Tutorial // DevTools2026-06-1511 min read

Build a Code Completion Backend with Codestral

Codestral is Mistral's model built for code. Here's how to stand up a fill-in-the-middle code completion backend you can wire into an editor.

V
Varun Raj ManoharanFounder & Principal Engineer
CodestralMistralCode CompletionTutorial

Key takeaways

  • Codestral's fill-in-the-middle endpoint takes a prefix and suffix and generates the code between them, fitting the surrounding code better than a chat prompt.
  • Latency is the priority for inline completion, and the biggest levers are keeping max_tokens small (64 to 128) and using stop sequences like a blank line.
  • Debounce requests around 250ms in the editor and use an AbortController to cancel in-flight calls so stale completions never land after the cursor moves.
  • Cache completions keyed on the tail of the prefix and head of the suffix, the parts nearest the cursor that drive the result, to avoid paying for repeats.

Mistral has been busy.
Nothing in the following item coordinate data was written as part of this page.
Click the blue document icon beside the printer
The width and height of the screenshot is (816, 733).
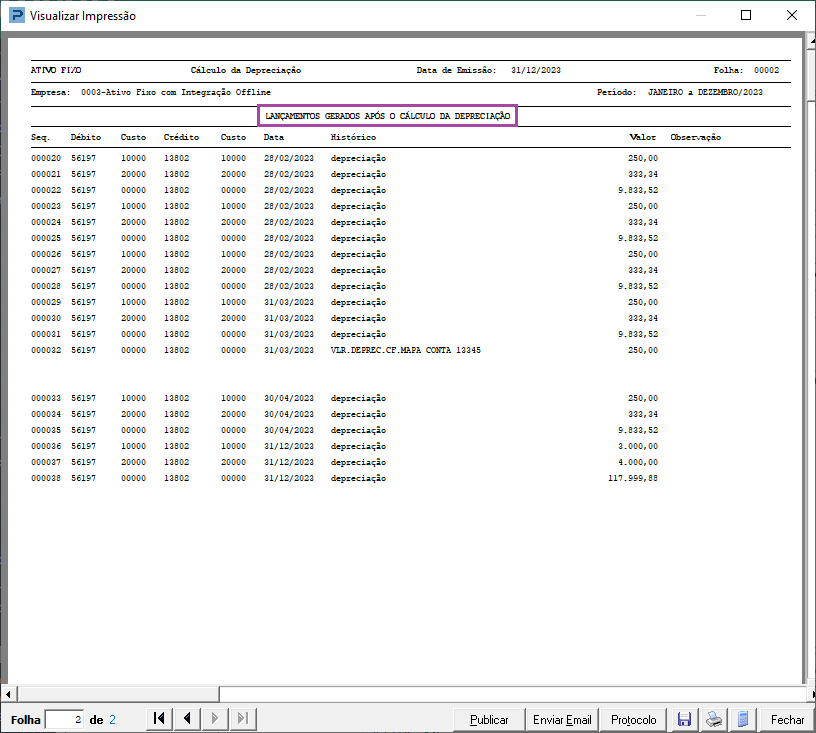click(x=742, y=719)
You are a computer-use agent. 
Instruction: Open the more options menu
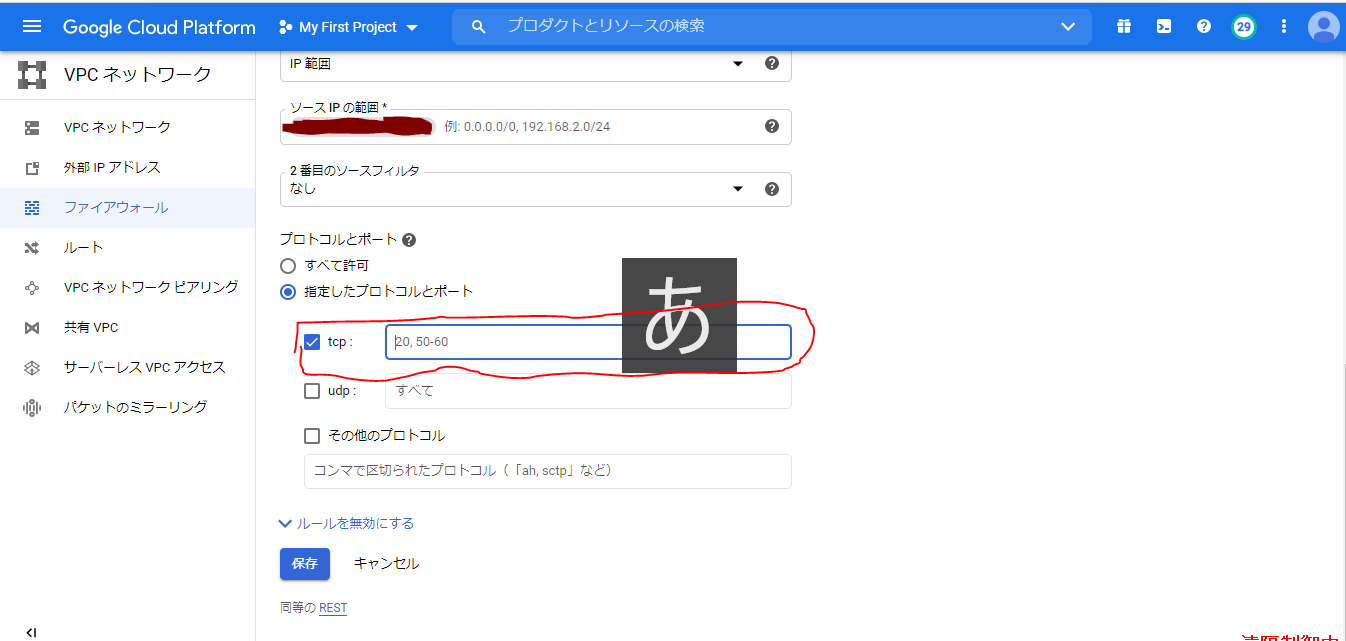point(1283,26)
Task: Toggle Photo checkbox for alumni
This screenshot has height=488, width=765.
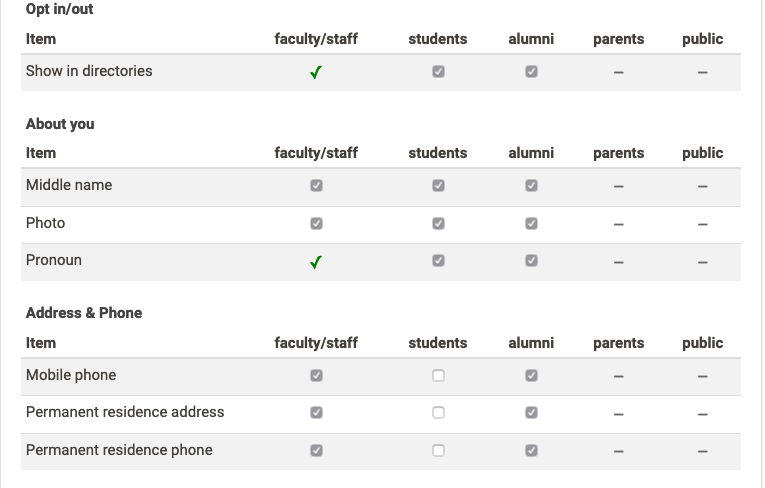Action: point(531,224)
The last few months brought Mistral Large 3 and Medium 3.5 into the lineup, both general-purpose models that happen to be good at code. But for the narrow job of completing code inside an editor, the model I keep reaching for is still Codestral. It is purpose-built for code, it speaks fill-in-the-middle natively, and it has a dedicated endpoint that does exactly one thing well.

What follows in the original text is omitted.